Despite affiliated spikes in depression and anxiety, less than half of the 21% of American adults struggling with mental illness and fewer than 1 in 10 individuals with addiction problems have received any relevant treatment.
Suicide rates increased by 36% between 2000-2021 and remain the second leading cause of death amongst young people between 10-14 and 20-34 years old. Many federal officials hope that increased access to mental health services will alleviate this epidemic and other similar issues, such as growing reports of substance abuse and violent crime.
Does The ACA Offer Coverage For Mental Healthcare?
- Behavioral treatment such as psychotherapy and counseling
- Cognitive and behavioral inpatient care
- Substance abuse treatment
Though coverage details vary from state to state and policy to policy, all ACA-compliant insurers must observe specific “parity” protections regarding mental health and medical or surgical benefits.
The ACA employs these safeguards to deter companies from engaging in the following behaviors:
- Raising patient cost-sharing
- Restricting the extent of and access to treatment
- Unfairly utilizing preauthorization, required referrals, and other practices to curtail access to mental health services
How Much Does It Cost?
Most people with untreated mental health issues neglect care due to the high costs involved. Without in-network insurance coverage, psychiatrist visits can range between $100-200 each. Likewise, hourly rates for a licensed therapist average around $100 nationwide.
Substance abuse treatment, especially extended inpatient rehabilitation stays, can become even more expensive. Methadone treatment costs around $126 a week, and other depression, anxiety, and bipolar medications can similarly cost hundreds of dollars for every refill.
Though the ACA and MHPAEA require health insurance companies to cover mental health services, many insured customers still end up paying higher out-of-pocket fees due to unexpected network restrictions and authorization hurdles.

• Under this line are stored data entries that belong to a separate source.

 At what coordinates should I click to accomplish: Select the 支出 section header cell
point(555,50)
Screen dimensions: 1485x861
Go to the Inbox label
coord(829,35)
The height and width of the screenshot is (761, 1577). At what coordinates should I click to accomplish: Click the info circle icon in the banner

Can Private Insurers Deny Coverage?
Despite all the federal regulations discouraging coverage impedance, private insurers still use various strategies to deny mental health benefits. Some of these strategies include:
- Requiring a statement from a doctor or therapist verifying treatment as medically necessary before granting coverage.

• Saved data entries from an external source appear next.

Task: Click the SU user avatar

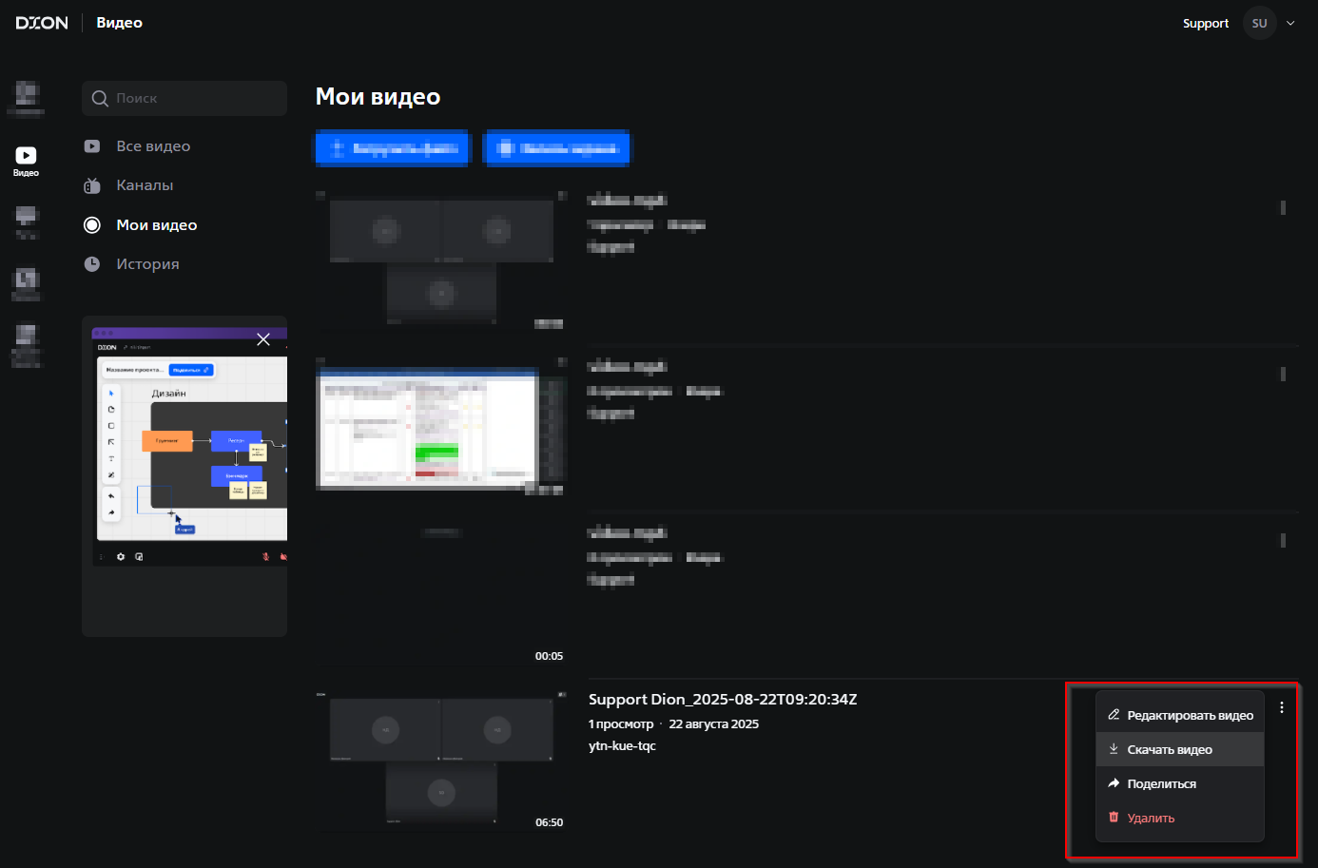Action: coord(1259,24)
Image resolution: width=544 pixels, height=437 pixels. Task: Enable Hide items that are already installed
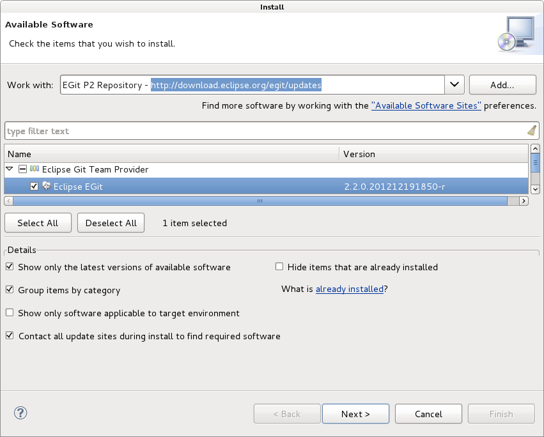[279, 266]
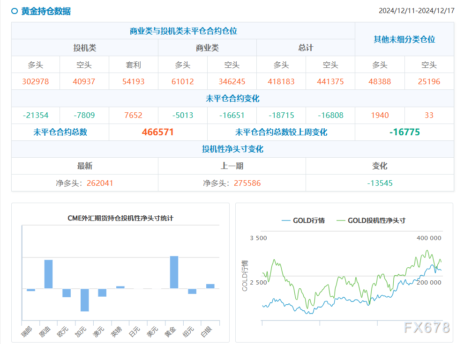The image size is (464, 344).
Task: Click the 投机性净头寸变化 section header
Action: pyautogui.click(x=232, y=149)
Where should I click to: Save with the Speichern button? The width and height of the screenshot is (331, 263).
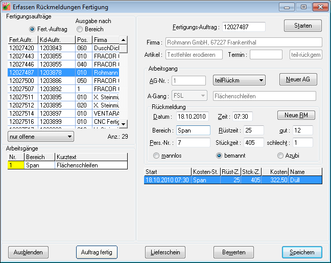(x=302, y=252)
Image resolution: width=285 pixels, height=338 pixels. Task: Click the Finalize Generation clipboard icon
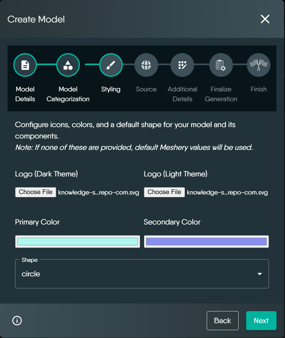tap(221, 65)
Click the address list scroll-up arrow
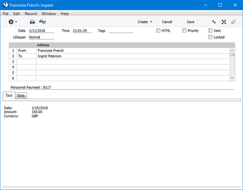The height and width of the screenshot is (190, 243). tap(232, 50)
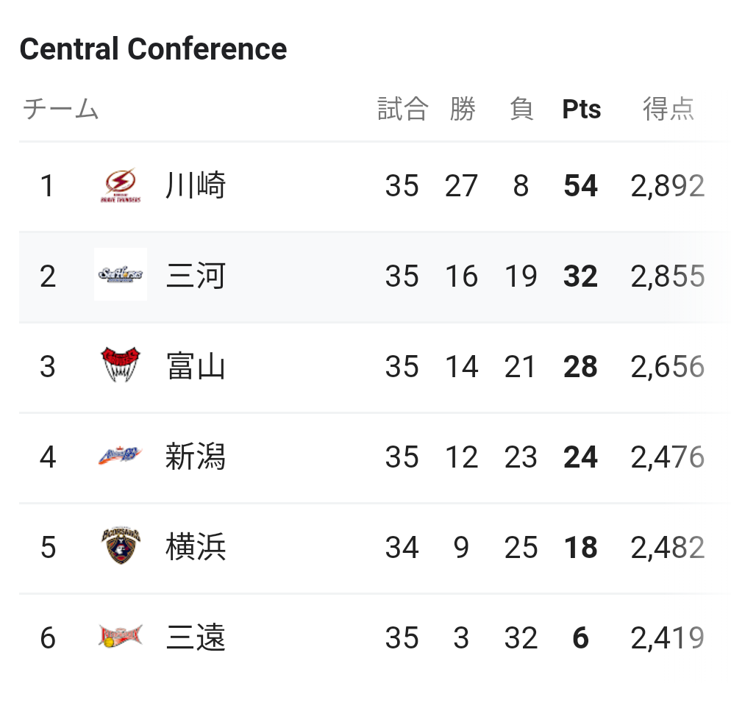Screen dimensions: 731x708
Task: Click the Niigata Albirex BB logo
Action: click(121, 455)
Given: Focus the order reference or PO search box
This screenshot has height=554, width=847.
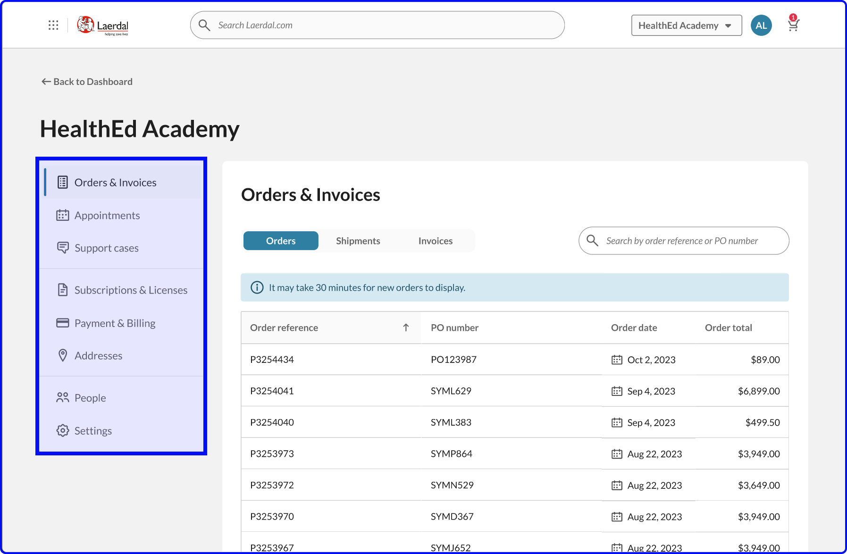Looking at the screenshot, I should point(684,241).
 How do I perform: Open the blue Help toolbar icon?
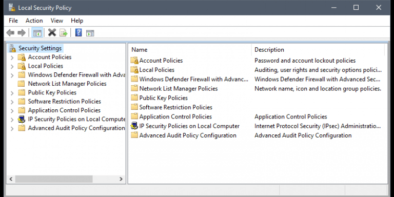[x=78, y=32]
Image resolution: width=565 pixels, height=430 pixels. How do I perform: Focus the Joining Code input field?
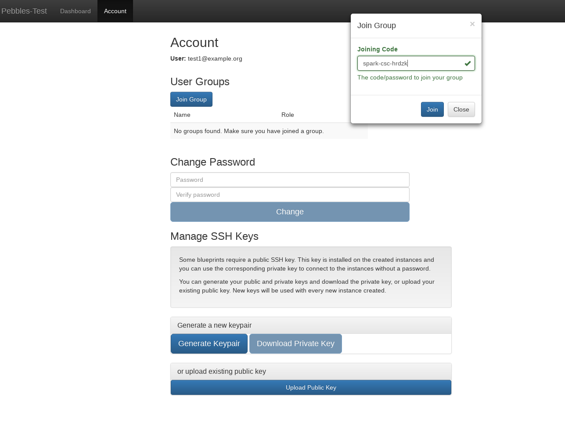416,63

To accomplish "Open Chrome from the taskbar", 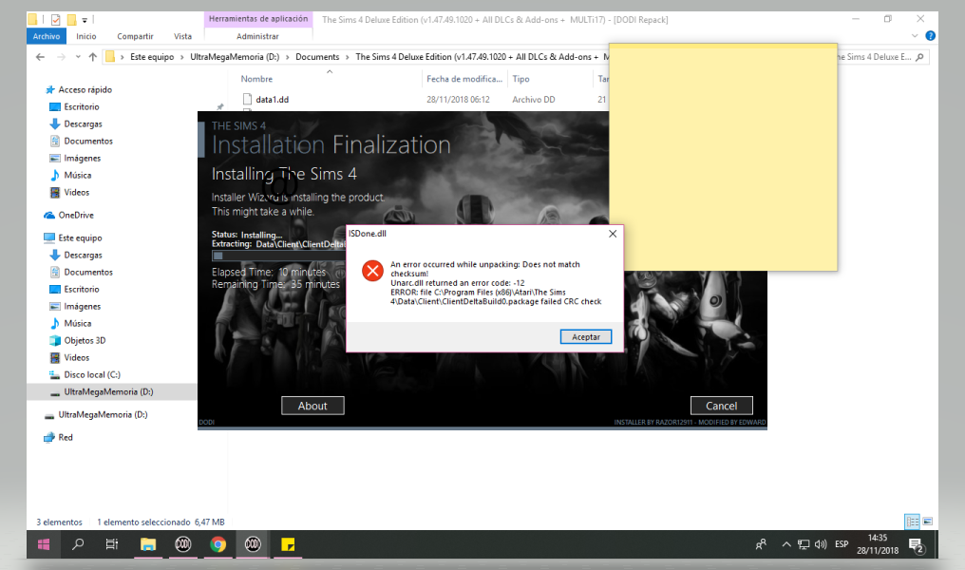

- Refusing to cover any services received outside their network.
- Enforcing prior authorization, where doctors have to get permission before certain services are covered.
- Utilizing step therapy, where doctors must start with the cheapest treatment options before the insurer will approve more expensive ones.
What Is The Path Forward?
Biden’s mental health expansion proposal hopes to eliminate insurance coverage discrepancies by reinforcing and improving the mental health parity requirements set forth 15 years ago in the MHPAEA. Specifically, the President plans to require private insurers to evaluate the outcomes of their coverage practices and update their policies to comply with the law.

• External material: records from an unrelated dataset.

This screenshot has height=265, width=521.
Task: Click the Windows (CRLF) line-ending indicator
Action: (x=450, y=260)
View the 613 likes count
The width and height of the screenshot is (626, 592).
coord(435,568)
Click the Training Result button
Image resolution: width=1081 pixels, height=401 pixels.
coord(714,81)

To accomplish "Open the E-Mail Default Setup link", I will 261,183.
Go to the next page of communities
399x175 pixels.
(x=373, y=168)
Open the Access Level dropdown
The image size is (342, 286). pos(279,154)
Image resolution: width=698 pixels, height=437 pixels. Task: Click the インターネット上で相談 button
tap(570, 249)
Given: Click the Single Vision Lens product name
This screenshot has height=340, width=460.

The federal government will also dictate what insurance carriers can and cannot do, making the exploitation of loopholes far less likely and easier to discipline.
If successful, these new directives will increase national use of mental health and substance abuse services, ensuring competitive payment rates for psychiatric professionals, incentivizing more to join the workforce, and encouraging more Americans to seek the help they need.